Being able to understand and work with sensory and stimming issues will go a long way for getting him to open up and talk too.

My son, if given a specific task - like blocks, is more likely to open up and talk to you while he's building blocks or stimming. If you expect him to just sit and have a conversation with out stimming or doing an activity, he clams up tighter, and you can't pry him back open.

And, he and I both are the kind of people that once your not in our "Good box" we never trust you. ever.

I don't trust that way. I either make the choice to trust the person, or I don't. It's not something that generally can be "earned" with me the traditional way. I observe for a long time before I make a decision generally... and if you push the trust or talking issue, you go into my "doesn't understand me at all" box and I won't trust the person ever.



greenmommo
by on Jun. 30, 2012 at 3:54 PM
I also agree-an activity to loosen up is great. You may have to tell then it's fine because they may think you think they are wasting your money. I can talk, but I don't do well in the typical setup with chairs facing each other. I spend the entire time trying to figure out where to look.

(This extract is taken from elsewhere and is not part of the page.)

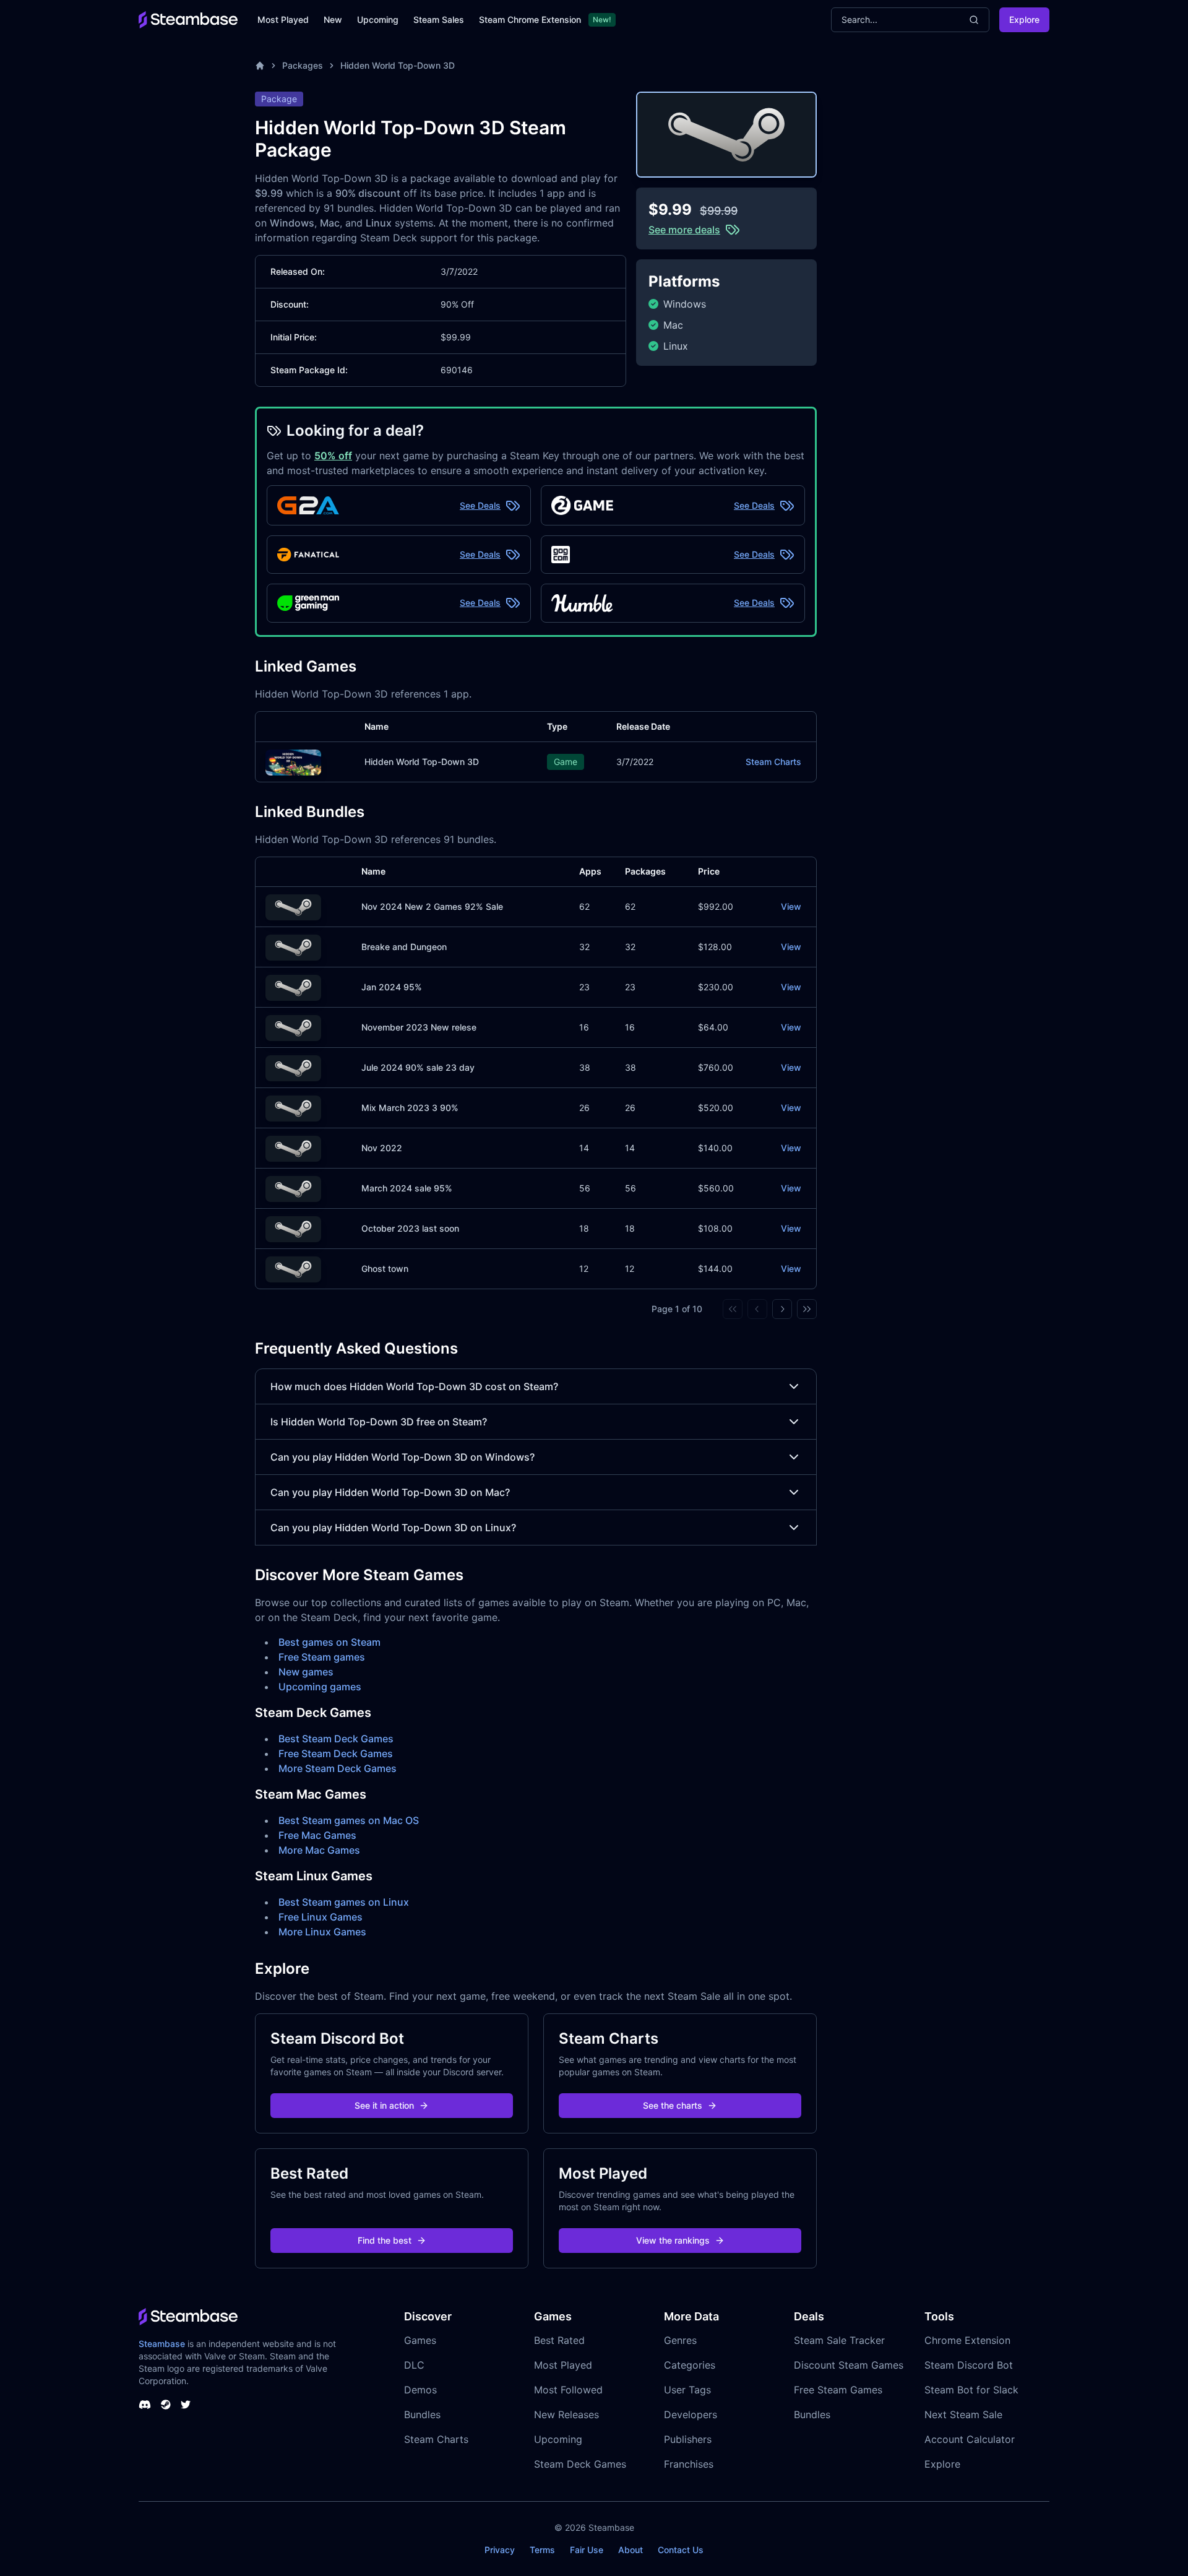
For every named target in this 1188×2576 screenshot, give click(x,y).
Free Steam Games (838, 2390)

Nicole isn't very good at opening up and after a while, I realized it was because she didn't know. She didn't know why she did the things she did. The words she gave back were my words-I had put the possible explanations in her mind and those were the words she knew. That was actually when I started realizing it was something more.

Looking back as a kid, I also recall therapists putting motives into my actions that simply weren't there. So, like Emma said-they need to be experienced.


Quoting kajira:

If she's being pushy, therapy may not be the right choice for him, or at least that therapist.

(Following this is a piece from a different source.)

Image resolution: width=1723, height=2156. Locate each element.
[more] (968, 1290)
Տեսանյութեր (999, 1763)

A therapist who can handle your child should, theoretically make him interested in her. She should be able to get down on his level and do stuff until he reaches out to her.

Pushing herself on him will make him uncomfortable and shut down. My son and I are not responsive to talk therapy either. I shut down and won't talk and I'm an adult. I don't like verbal speaking. I can type, and if pressured or put on the spot, I look for the nearest exit and will do almost anything to get away from the person who's putting me in that position.

My son son's a lot like you describe, his favorite color is also pink. He often gets along better with females than males. (which is funny, since I get along better with males instead of females usually.) 

I think that instead of focusing on gender, you might try to find a therapist who can reach your son in a different way, who caters to his wiring to bring him out of his shell. Traditional talk therapy isn't something that works super well usually for autistic people/kids because unless they are super trained to communicate and work with the quirks of an autistic person, the person either responds poorly to them, or it doesn't go anywhere long term.

A friend of mine has a really good doctor/therapist. She has a dog in the office that my friend can pet, hug on to, she has all sorts of sensory stuff in her office, she has the ability to dim the lighting and has no ticking sounds, and the only active noises is the AC/Heat (which doesn't bug everyone, but certainly bugs me when it turns on and off constantly.)

Being able to understand and work with sensory and stimming issues will go a long way for getting him to open up and talk too.

My son, if given a specific task - like blocks, is more likely to open up and talk to you while he's building blocks or stimming. If you expect him to just sit and have a conversation with out stimming or doing an activity, he clams up tighter, and you can't pry him back open.

And, he and I both are the kind of people that once your not in our "Good box" we never trust you. ever.

I don't trust that way. I either make the choice to trust the person, or I don't. It's not something that generally can be "earned" with me the traditional way. I observe for a long time before I make a decision generally... and if you push the trust or talking issue, you go into my "doesn't understand me at all" box and I won't trust the person ever.